+++ EXCERPT +++

The determination of the COD of the water extracts after the biodegradation process of dust samples from molding sand MS no. 1 and MS no. 2 was carried out in accordance with the PN-ISO 6060:2006 standard “Water quality. Determination of the chemical oxygen demand” [27]. In the first stage, 10 cm³ of the aqueous extract were collected into the reaction flask, to which 5 cm³ of the potassium dichromate solution and a few porous glass spheres were added. After thorough mixing, 15 cm³ of a solution of silver sulphate in sulfuric acid were added very slowly to the solution. The reaction flask was then connected to a reflux condenser and the reaction mixture was heated to reflux and then held at 148 °C for 110 min. At this time, the reaction mixture was cooled rapidly to about 60 °C, diluted to about 75 cm³, and then cooled to room temperature. The course of the first stage of the determination-heating of the mixture in the reaction flask is shown in Figure 1.

The excess of potassium dichromate (VI) was titrated with ammonium and iron (II) sulfate. Ferroin was used as an indicator [27]. Chemical oxygen demand was calculated from the formula (Equation (1)):

$$X_{COD}=\frac{8000\times \mathrm{c}\times \left({\mathrm{V}}_1-{ \mathrm{V}}_2\right)}{{\mathrm{V}}_0}$$

(1)

where:

c—concentration of ammonium and iron (II) sulphate (VI) expressed in mol/dm³

V₀—the volume of the analytical sample expressed in cm³

V₁—volume of ammonium and iron (II) sulphate (VI) used for titration in the blank sample, expressed in cm³

V₂—volume of ammonium and iron (II) sulphate (VI) used to titrate the analytical sample, expressed in cm³

8000—molar mass ½ O₂ expressed in mg/dm³

3. Results

3.1. Structure Analysis by FTIR Spectroscopy

3.1.1. Determination of the Structure of Dust Samples before the Biodegradation Process

The FTIR spectra obtained for dust samples after the regeneration of molding sand are presented in Figure 2 and Figure 3.

Table 3. Absorption bands determined for the resin [28,29,30,31,32].

Group	Wavenumber (cm−1)
	Dust from MS no. 1	Dust from MS no. 2
O-H stretch vibration νO-H	3400–3393	3361–3358
C-H	2935–2930	2961–2958
C=O	1731–1729	1768–1762
C=C	1562–1558	1595–1549
OH vibrations from the furan or phenolic ring (OH group), deforming the bond along the plane	1361–1357	1350–1345
vibration from the bond characteristic of phenol-furfuryl resin	1148–1142	1149–1146
C−H deforming vibrations from furan ring	886–884	889–887
skeletal oscillation from bonds found in furfuryl alcohol	743–740	746–742
vibration from the furan ring	600–599	599–597

shows the identification of the absorption bands determined for furfuryl resin, in

Table 4. Bands determined for polycaprolactone [28,29,30,31,32].

Group	Wavenumber (cm−1)

+++

▶ **GIVEN TASK 1**
Answer these questions using the excerpt on determining chemical oxygen demand in molding sand dust extracts:
(a) At what temperature, and for how long, was the reaction mixture held after being heated to reflux?
(b) Which indicator was used in the titration?
(c) According to Table 3, what wavenumber range was recorded for the C=O band in dust from MS no. 2?
▶ **GIVEN TASK 2**
Continue the excerpt on the chemical oxygen demand and FTIR analysis of molding sand dust, starting right after the final line shown.

+++ DATA SHOWN +++

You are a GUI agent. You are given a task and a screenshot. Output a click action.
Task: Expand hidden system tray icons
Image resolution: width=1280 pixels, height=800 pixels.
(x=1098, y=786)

+++

▶ **ANSWER 1**
(a) 148 °C for 110 min
(b) Ferroin
(c) 1768–1762 cm−1

▶ **ANSWER 2**
O-H stretch vibration νO-H	3361–3358
CH2-O asymmetric stretching vibration νO-H	2946–2944
CH2—symmetrical stretching vibration νC-H	2865–2859
CO2—stretching vibrations νC = O from aliphatic esters	1722–1719
C-H asymmetric stretching vibration νC-H	1471–1439
CH2—asymmetric stretching vibration νC-H	1369–1367
C−O; C−C; crystal phase stretching vibrations from crνC=O and crνC-C	1298–1296
C−O−C asymmetric vibration νC-O-C	1241–1240
CH2	1106–1104
C−H asymmetric stretching vibration νC-H	731–730

the bands characteristic for polycaprolactone obtained on the spectra from dust samples of molding sand MS no. 2 after the regeneration of the molding sand with the addition of a biodegradable component.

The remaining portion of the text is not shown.